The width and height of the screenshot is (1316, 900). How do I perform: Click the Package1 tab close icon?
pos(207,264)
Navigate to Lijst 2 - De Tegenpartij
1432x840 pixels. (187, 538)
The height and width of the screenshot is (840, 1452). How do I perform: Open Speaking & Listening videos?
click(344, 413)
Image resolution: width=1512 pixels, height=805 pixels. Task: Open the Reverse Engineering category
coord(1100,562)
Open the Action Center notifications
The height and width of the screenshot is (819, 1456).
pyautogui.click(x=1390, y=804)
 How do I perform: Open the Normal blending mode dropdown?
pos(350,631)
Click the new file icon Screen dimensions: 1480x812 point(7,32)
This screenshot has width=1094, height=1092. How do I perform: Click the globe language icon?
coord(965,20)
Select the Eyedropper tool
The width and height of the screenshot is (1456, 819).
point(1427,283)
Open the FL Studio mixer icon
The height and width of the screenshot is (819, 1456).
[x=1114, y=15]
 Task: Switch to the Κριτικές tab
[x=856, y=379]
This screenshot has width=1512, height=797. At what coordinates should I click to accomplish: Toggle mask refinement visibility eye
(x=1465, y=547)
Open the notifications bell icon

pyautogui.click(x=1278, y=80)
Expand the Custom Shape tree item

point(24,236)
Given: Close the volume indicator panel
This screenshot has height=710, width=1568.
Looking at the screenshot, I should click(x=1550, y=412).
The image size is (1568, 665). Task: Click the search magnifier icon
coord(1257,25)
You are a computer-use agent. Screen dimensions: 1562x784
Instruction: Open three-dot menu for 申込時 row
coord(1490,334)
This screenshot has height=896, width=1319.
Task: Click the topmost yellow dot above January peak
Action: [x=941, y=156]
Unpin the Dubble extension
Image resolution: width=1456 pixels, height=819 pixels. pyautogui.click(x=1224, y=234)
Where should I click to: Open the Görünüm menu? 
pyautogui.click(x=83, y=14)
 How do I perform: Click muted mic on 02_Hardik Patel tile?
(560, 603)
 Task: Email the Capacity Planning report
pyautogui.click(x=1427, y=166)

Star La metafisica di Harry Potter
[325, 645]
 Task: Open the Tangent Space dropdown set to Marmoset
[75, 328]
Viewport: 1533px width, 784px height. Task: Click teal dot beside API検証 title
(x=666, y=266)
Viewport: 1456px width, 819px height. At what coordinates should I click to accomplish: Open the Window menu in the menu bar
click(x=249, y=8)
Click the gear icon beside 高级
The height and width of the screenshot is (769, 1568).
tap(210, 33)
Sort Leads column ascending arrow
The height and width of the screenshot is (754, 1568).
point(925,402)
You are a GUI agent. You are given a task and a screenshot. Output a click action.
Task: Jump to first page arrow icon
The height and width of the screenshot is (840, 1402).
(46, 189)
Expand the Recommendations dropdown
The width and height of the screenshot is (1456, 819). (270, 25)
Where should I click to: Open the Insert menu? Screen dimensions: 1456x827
◇ ◇ ◇ ◇
Where the line containing "The height and width of the screenshot is (840, 1402)." appears in the records above, begin there and print every line through the last, exactly and with nothing else.

The height and width of the screenshot is (840, 1402).
(46, 189)
Expand the Recommendations dropdown
The width and height of the screenshot is (1456, 819). (270, 25)
Where should I click to: Open the Insert menu? Screen dimensions: 1456x827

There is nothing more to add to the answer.